Your body gets bored if it gets the same lesson every week, so with six weeks to go to Christmas here are some important points to consider.
The first thing you must do is to set a goal. You should determine what price you are willing to pay in terms of your time, changes to nutrition and lifestyle.
It requires organisation to make changes to your body shape and you need to make certain foods non-negotiable.
The three main ways to change your body shape through training are: variation, muscular damage and volume of work.
Variation is crucial. This could be different exercises, classes or changing your training programmes every month. In weight training, manipulate variables like rest periods, sets and tempo.
An important aspect neglected by many is the importance of creating muscular damage. Are you working hard enough or challenging yourself to ellicit a training response from your body?
There should be an element of muscle soreness after your training sessions. The National Strength and Conditioning Association says that the Principle of Overload must be adhered to if you want to change body composition or strength levels.
This principle states that the neuromuscular system must experience a stress that it is not accustomed to experiencing to make progress. This is the foundation of weight training.
To do this you must perform maximum voluntary contractions (MVC). An MVC is the attempt to recruit as many motor units as possible to develop force. This means that the last repetition of a set should be so hard that another repetition would be impossible.

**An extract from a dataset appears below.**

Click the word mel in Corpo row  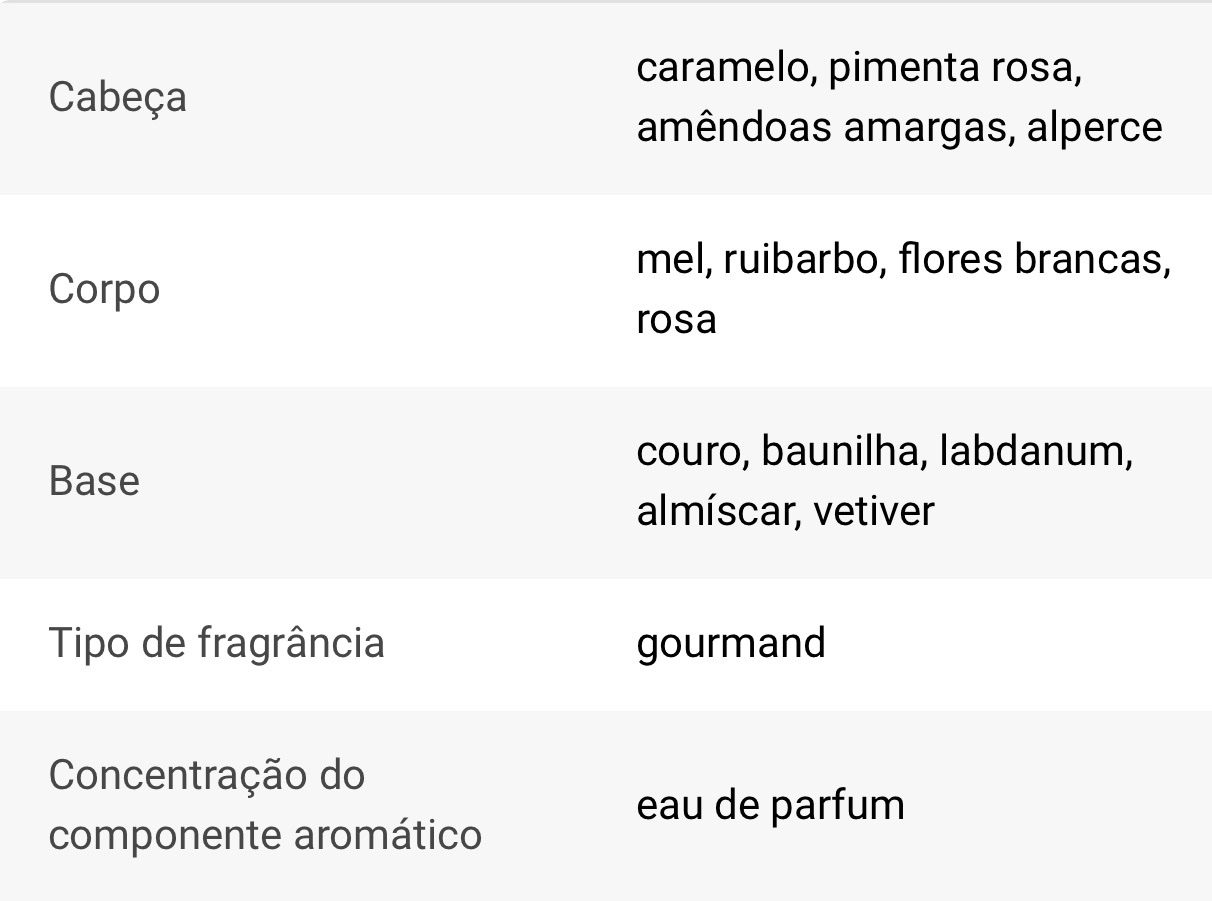tap(670, 260)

MVCs are important to develop strength and it is a key component in any fat-loss programme. So if you want to change your body shape, what you're aiming for is overloaded, damaged muscles. This then encourages the body to repair them and make them thicker so they require more calories to maintain.
The reason we build muscle in our goal to lose fat and get leaner is because 1lb of muscle needs approximately 50 calories to maintain whilst 1lb of fat needs approximately nine calories to maintain.
This extra gain in muscle mass increases our metabolism and the number of calories we burn while sitting still and resting.
Training volume is the last step needed to change your body shape.
Training frequency, number of exercises performed, length of training sessions or the amount of weight you lift can all influence your result.
Training once a week is not as effective as four times a week, in the same way that performing three sets does not ellicit the same hormonal response as four sets of the same exercise.
A study published in the 'Journal of Strength and Condition' in 2001 compared single versus multiple-set strength training in women.
Superior strength gains occurred following a three-set strength-training programme compared with a single-set strength-training programme.
These larger increases may be associated with the fact that higher volumes of total work produce significantly greater increases in anabolic (muscle building) hormones during recovery.
Reps should be changed around constantly to get a continued response from your body. Some fitness gurus' lack of knowledge can influence a female's belief that they will get big and bulky from lifting heavy weights. The truth is that many women are big and bulky from not lifting weights!
Heavy weights lifted for low repetitions increase testosterone, while lighter repetitions lifted for more repetitions help increase lactic acid, growth hormone production and the circulation of hormones in the blood stream.
By using a combination of these two methods you will move nearer to your goal of a leaner body.
You need to ensure that you make your muscles work for a period of time. Make sure each set is hard, with maximal voluntary contractions, which will increase the number of calories needed to repair your muscles post-exercise.
Nutrition is also a massive factor, but implementing these changes in your training will see you reap a reward for your efforts.